[Pre-RFC] Yet another DST proposal

It'll be good I promise :wink:

Currently the most active DST proposal seems to be #2594. After reading it, my impression is that it tries to mainly address two use cases:

  1. DST's like C-strings or C:s flexible array members
  2. Custom pointers/references for things like BitVec, Ndarray, etc.

Personally I believe n. 2 can be solved with less restrictive Deref, Index and IndexMut traits (for example #2953).

This Pre-RFC addresses the first use case.

DST's with slim pointers

The standard library exposes a new trait (that is auto-implemented for sized types) :

pub unsafe trait KnownSize {
    fn get_size(&self) -> usize;
}

Implementing this trait for T: ?Sized has the following consequences:

  • Pointers and references to T are now one word wide
  • Where previously the size field of the fat pointer would be inspected, get_size is called

That's it. Here is an implementation of CStr:

use std::os::raw::c_char;

// Needed for unsafe code
#[repr(transparent)]
// Syntax is the same as for regular unsized structs
struct CStr ([c_char]);

unsafe impl KnownSize for CStr {
    fn get_size(&self) -> usize {
        // Finds the first null character
        // Similarly to implementing drop we have to be careful not to cause infinite recursion 
        let mut ptr = self as *const Self as *const c_char;
        let mut count = 1usize;
        unsafe {
            while *ptr != 0 {
                 count+= 1;
                 ptr = ptr.add(1);
            }
        }
        count
    }
}

The standard library can have the following struct to make custom DSTs 100% safe

struct SizeWrapper<T: ?Sized> {
    size: usize,
    contents: T,
}

unsafe impl<T:  ?Sized> KnownSize for SizeWrapper<T> {
    fn get_size(&self) -> usize {
        self.size
    }
}

// SizeWrapper can implement this
impl<Idx :?Sized, T: ?Sized + Index<Idx>> Index<Idx> for SizeWrapper<T> {
    fn index(&self, index: Idx) -> &T::Index::Output {
        // This implicitly calls get_size because it takes a reference to a ?Sized + !KnownSize field
        self.contents.index(index)
    }
}
// The same for IndexMut and Deref

the user code can just do

struct MyDST (SizeWrapper<str>);
// MyDST is ?Sized and derives KnownSize

impl MyDST {
    fn foo(&self) {
        println!("MyDST has a message for you: {}", self.0); 
    }
}

But it's still impossible to create and use DST's ergonomically using safe code. For this I propose the following:

KnownSize ergonomics

Types that are ?Sized + KnownSize can be moved, but you can't assign them without binding. What this means is that:

let foo = MyDST::from_str("Hello"); // Ok
let mut foo = foo.push_str(" World"); // Also ok
let r = &mut foo; // Still ok
*r = MyDST::new("This string can't fit") // Error: cannot assign without binding
foo = MyDST::new("Neither can this") // Error: cannot assign without binding

The allowed moves must happen either in function calls (arguments and return values) or when binding values. In both cases the nature of the stack allows them to be unsized, just like in C. Except in async functions ... where the returned future would have to be ?Sized + KnownSize if the state machine ever contains a ?Sized value ... sigh.

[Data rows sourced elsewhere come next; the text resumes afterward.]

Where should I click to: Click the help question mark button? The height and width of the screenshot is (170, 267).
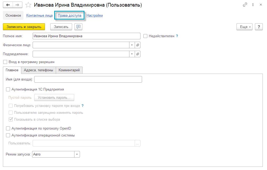point(259,27)
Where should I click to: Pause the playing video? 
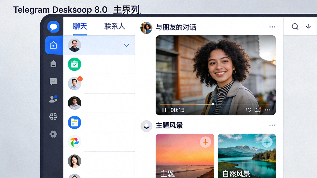point(164,110)
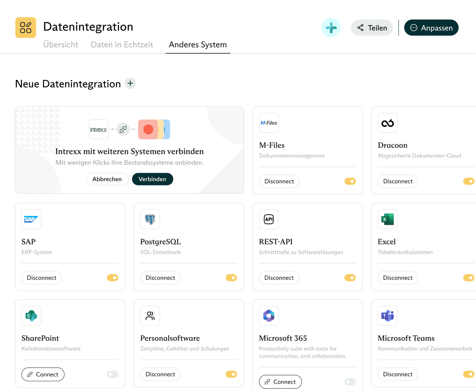Screen dimensions: 476x389
Task: Disconnect the PostgreSQL integration
Action: [x=160, y=278]
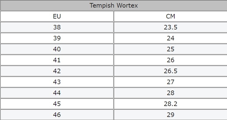This screenshot has width=227, height=120.
Task: Click the 25 cm value
Action: pos(170,49)
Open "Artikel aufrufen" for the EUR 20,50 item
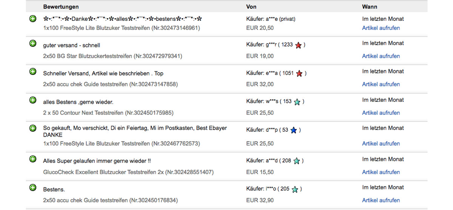453x210 pixels. click(381, 28)
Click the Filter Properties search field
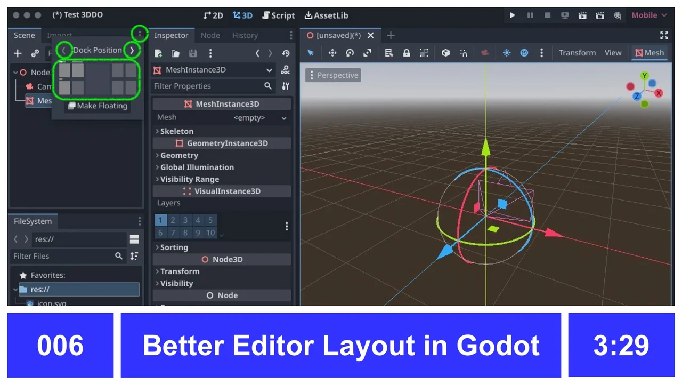 coord(208,86)
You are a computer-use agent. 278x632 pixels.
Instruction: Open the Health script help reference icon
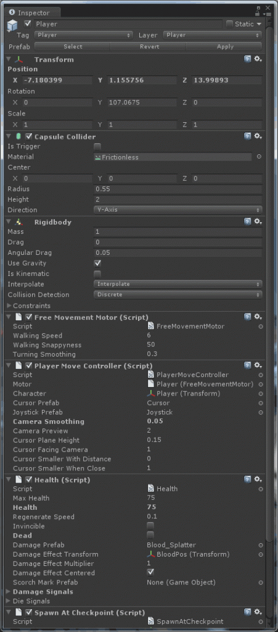(248, 479)
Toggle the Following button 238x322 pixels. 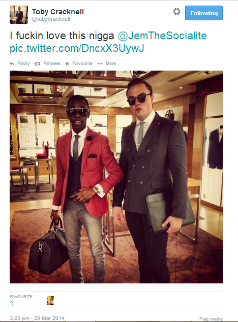pyautogui.click(x=203, y=13)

Finally, what about dyn Foo? Here's what:

  • Every dyn Foo implements KnownSize (so its really dyn Foo + KnownSize). According to my understanding, this is the case today, as Box for example has to know it's size.
  • If T: KnownSize + Foo, then it's possible to get a &dyn Foo to a T

Unless I've overlooked something, this should be backwards compatible, since KnownSize is just a less strict subset of ?Sized. Only breaking changes are nomicon related ones, such as someone assuming that a ?Sized ptr or ref must be two words wide.

Pros:

  • IMO simpler (to implement?) than the current proposals
  • Allows usable DST:s

Cons:

  • This is really a subset of #2594
  • Cannot work with async fn:s without compromises

I would challenge your assertion that custom pointers/references for things like BitVec and Ndarray can be solved with smarter index traits. I wrote #2594 keeping that in the back of my mind and did think that along the way, but the fact of the matter is that Rust structs to approximate references are horribly verbose and difficult to use correctly due to (lack of) mutable aliasing and reborrow pains.

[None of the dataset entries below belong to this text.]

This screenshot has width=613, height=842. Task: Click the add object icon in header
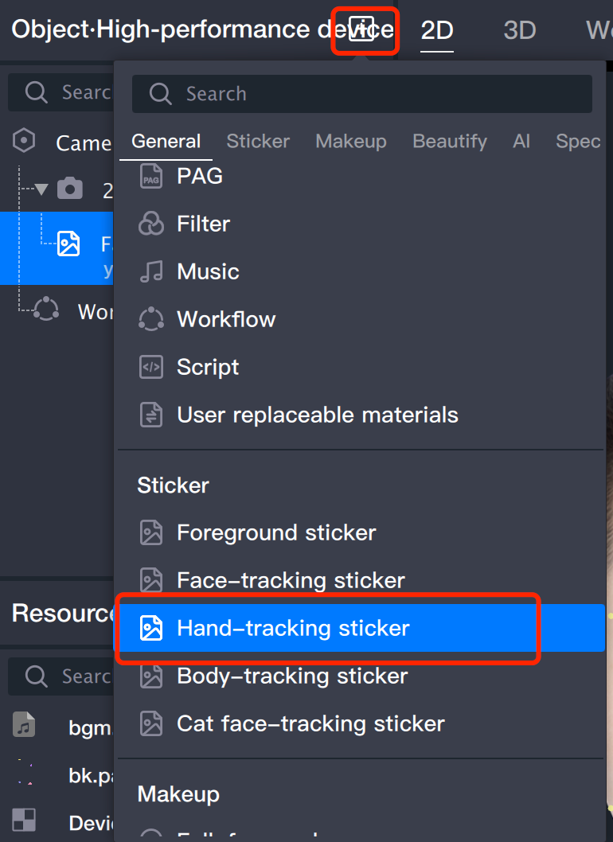coord(364,30)
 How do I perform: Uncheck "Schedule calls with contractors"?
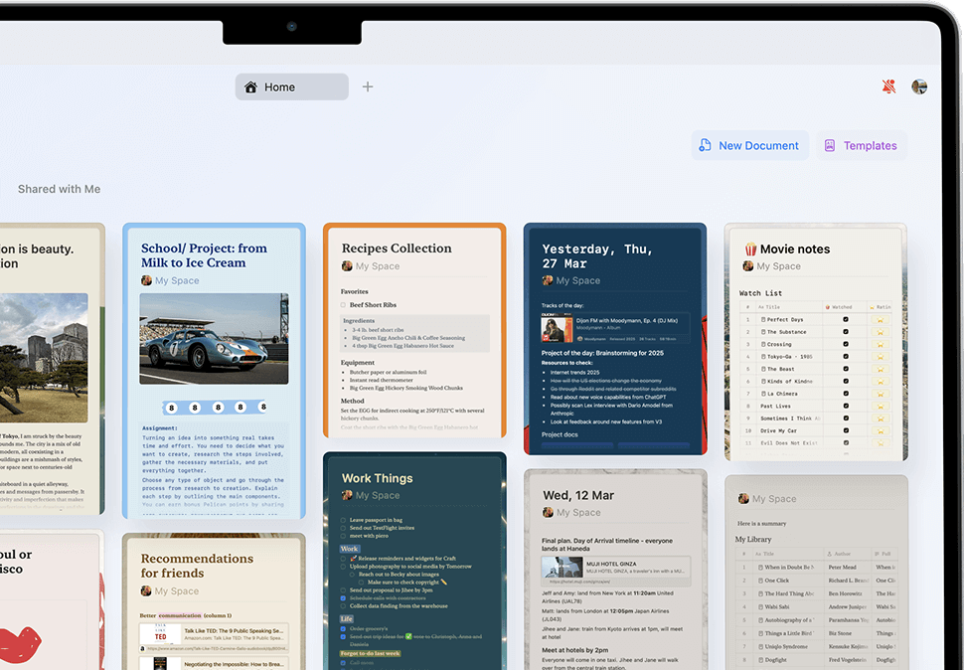[x=343, y=598]
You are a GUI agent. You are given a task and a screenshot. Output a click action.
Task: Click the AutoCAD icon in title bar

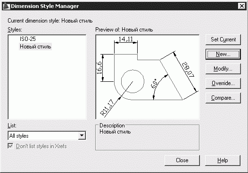pyautogui.click(x=6, y=6)
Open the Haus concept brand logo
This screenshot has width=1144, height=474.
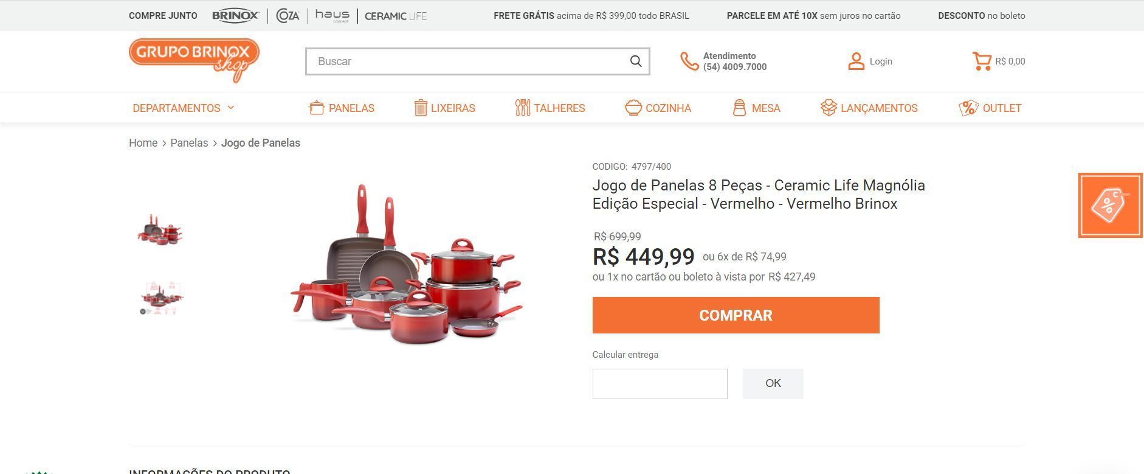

A very early DST proposal explains this well. One of the big points is that IndexGet, as it currently stands, does not require &mut. Imo, adding a mutable counterpart would substantially increase the complexity of the API as well as dilute the purpose of IndexGet.

1 Like

I still can't see why custom pointers/references with a lot of sugar can't work. For example the whole "Re-borrow semantics" section of your link can be solved by having an implicit (re)borrow in some places.

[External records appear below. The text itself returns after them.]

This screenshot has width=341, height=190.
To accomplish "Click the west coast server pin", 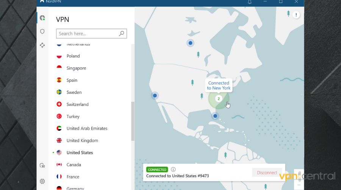I will [155, 95].
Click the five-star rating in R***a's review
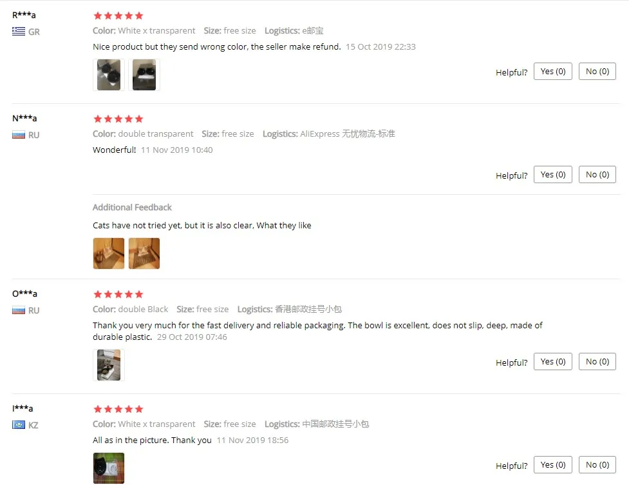The image size is (629, 485). (x=118, y=15)

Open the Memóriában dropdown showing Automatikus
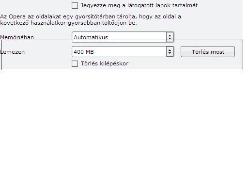(123, 37)
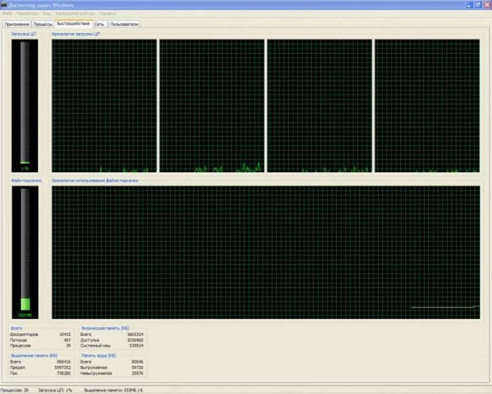This screenshot has width=492, height=394.
Task: Open the Вид menu
Action: click(47, 13)
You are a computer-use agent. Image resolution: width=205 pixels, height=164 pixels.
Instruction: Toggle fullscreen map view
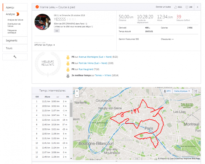point(196,91)
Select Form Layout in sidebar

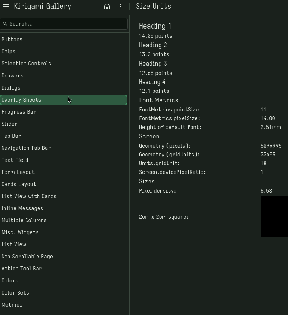(x=18, y=172)
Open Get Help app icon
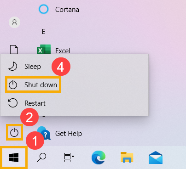This screenshot has width=186, height=169. click(44, 133)
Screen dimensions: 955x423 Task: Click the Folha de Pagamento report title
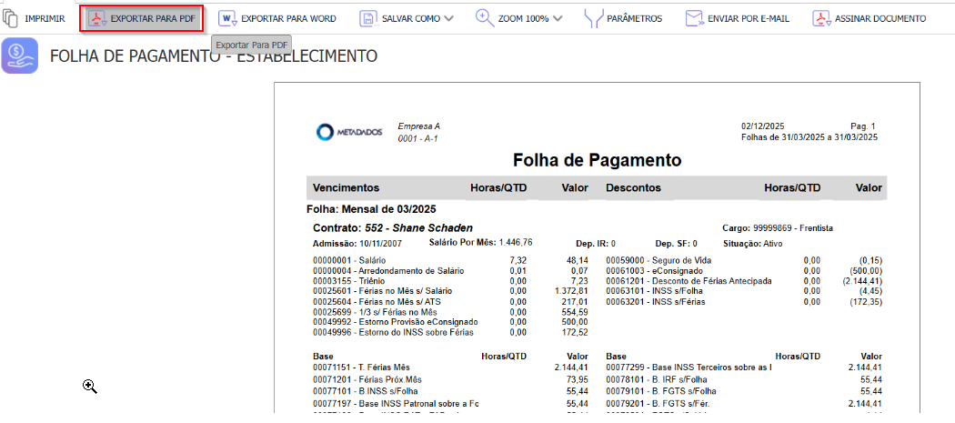(597, 160)
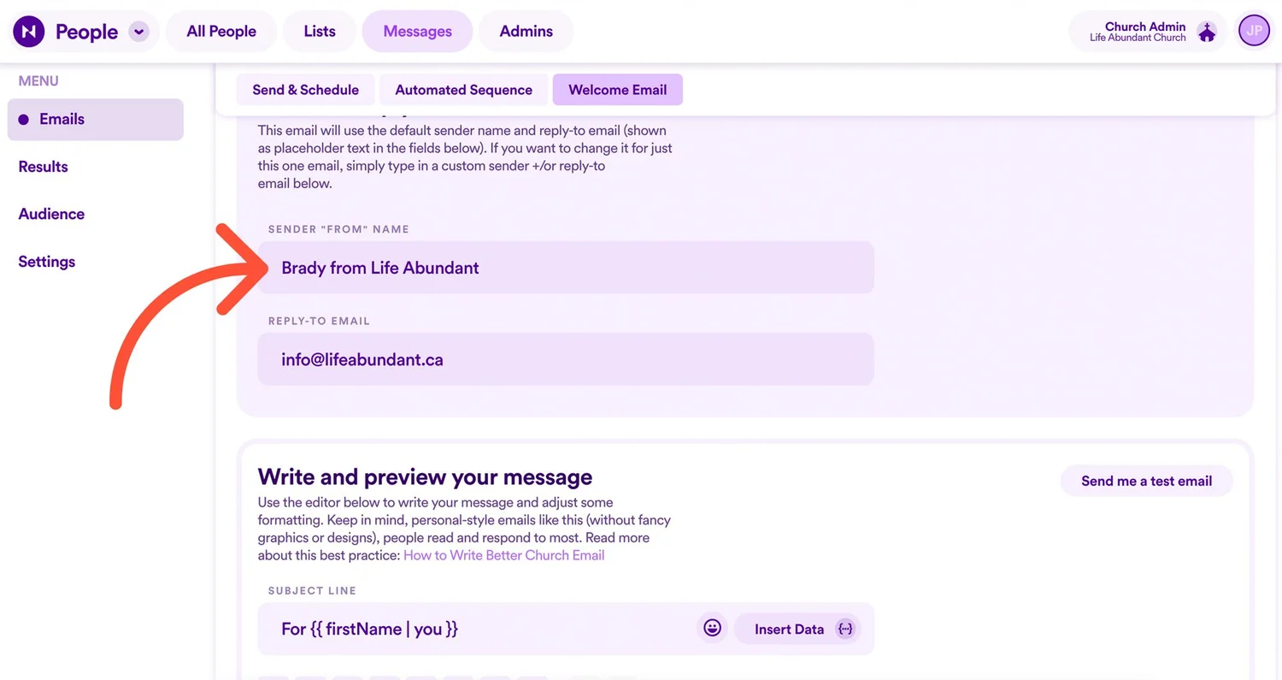
Task: Open the Automated Sequence tab
Action: click(463, 89)
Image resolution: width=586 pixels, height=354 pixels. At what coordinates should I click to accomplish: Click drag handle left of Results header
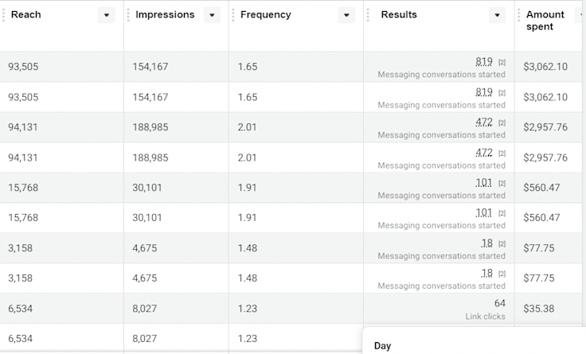click(368, 15)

use std::marker::PhantomData;

struct ColMut<'a, T> {
    data: *mut T,
    len: usize,
    stride: usize,
    _marker: PhantomData<&'a mut T>,
}

impl<'a, T> ColMut<'a, T> {
    fn reborrow_mut<'b>(&'b mut self) -> ColMut<'b, T> {
        todo!()
    }

    fn split_at_mut(self, at: usize) -> (ColMut<'a, T>, ColMut<'a, T>) {
        todo!()
    }
}

fn use_col<'a>(col: ColMut<'a, f32>) {
    todo!()
}

fn example<'a>(col: ColMut<'a, f32>) -> ColMut<'a, f32> {
    let (left, right) = col.split_at_mut(34);
    left
}

fn example_2<'a>(mut col: ColMut<'a, f32>) {
    let (left, right) = col.reborrow_mut().split_at_mut(34);
    use_col(left);
    use_col(right);
    let mut_alias = col.reborrow_mut(); //Or just col
    use_col(mut_alias);
}

fn example_3<'a>(mut col: ColMut<'a, f32>) {
    let (left, right) = col.reborrow_mut().split_at_mut(34);
    use_col(right);
    let mut_alias = col.reborrow_mut(); //Or just col
    //This would error
    //use_col(left);
}

For me the ability to have reference-like semantics for any type is more powerful than having a reference-like implementation. For example it would be possible to have all the following things

// Have you ever sliced a range before?
let cool = (1..=10)[1..3]; //Returns (2..4)
// Or dereferenced it?
let tres = cool[1]; //Returns 3
// All without a pointer to speak of

const VIPs : [&'static str] = ["Joe", "John", "Jonathan"];
// Only three VIPs. Wouldn't it be nice to have a reference type that is only one byte large?

let nd = NdArray::new(); // This can have any number of dimensions
let slice = nd.slice(...); // This slice requires data about an arbitrary number of dimensions...
// So it can be ?Sized + KnownSize
// Or it can contain a Box. That's also fine

The last feature is something that might actually be useful. It's true that implementing custom references this way is more time consuming, but I think it's mostly less restrictive in what can be implemented and also gives the compiler more freedom to work with references and pointers.